To reap the benefits of a sinking fund, it’s best to set it up in a separate account from your savings or regular account. That way, it’s much easier to plan and navigate your finances. Like any other way you deal with your finances, this strategy has its benefits and disadvantages.
Benefits Of a Sinking Fund
Provides A Cushion for Irregular Expenses
It’s impossible to predict what will happen in the next minute; hence, you may incur some expenses you hadn’t planned for, such as a date or an impromptu contribution to a charity. When such costs occur, having a sinking fund comes in very handy; as a result, no surprise bills will surprise you.
It Helps You Avoid Going into Debt
Most people tend to place their savings in those fixed saving accounts that only allow you access to your cash when specific parameters are met. Also, when making payments for irregular bills, most people prefer using their credit cards which puts them in debt, but with a sinking fund, you can pay for such expenses without going into debt.
Act As an Emergency Fund
Apart from being a fund for irregular expenses, a sinking fund might serve as an emergency fund whenever you need one, and you won’t have to dip into your savings.
It Helps Avoid Impulse Purchases
Since a sinking fund focuses on saving so that you can buy a particular item or service during the saving process, you might realize that the need for that item or service has diminished, helping you avoid impulse buys.
You already know that saving money in a bank earns you interest so does your sinking fund.
Disadvantages Of Sinking Funds
Finances Are Spread Thin
A sinking fund is usually different from your savings and regular accounts, meaning that for you to have a sinking fund, you have to split your income into more than two ways which in turn spreads thin your finances.

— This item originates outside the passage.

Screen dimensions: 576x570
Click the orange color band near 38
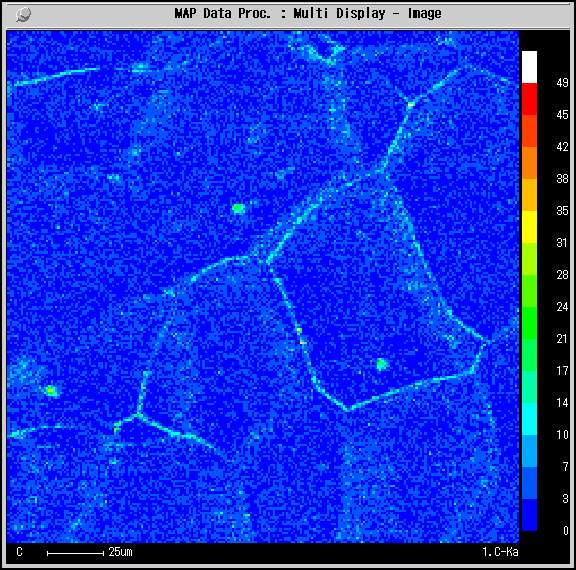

It Complicates Your Finances
Your finances tend to get complicated once you try to service more than two accounts which may result in you making costly mistakes with your finances.
Requires You to Be Disciplined
Having a sinking account requires you to be very disciplined financially, but as we know, when the sinking account gets to a substantial level, most of us can’t help ourselves. Hence, we find ourselves spending that cash on some unnecessary items.
Having a sinking fund gives you certain freedom such that you might be saving for a new car but find yourself getting the latest smartphone under the guise that you’ll save again, a decision that you immediately regret.
Having a sinking fund is a wise choice, especially if you have a bad spending habit. So, start a sinking fund today and enjoy the benefits.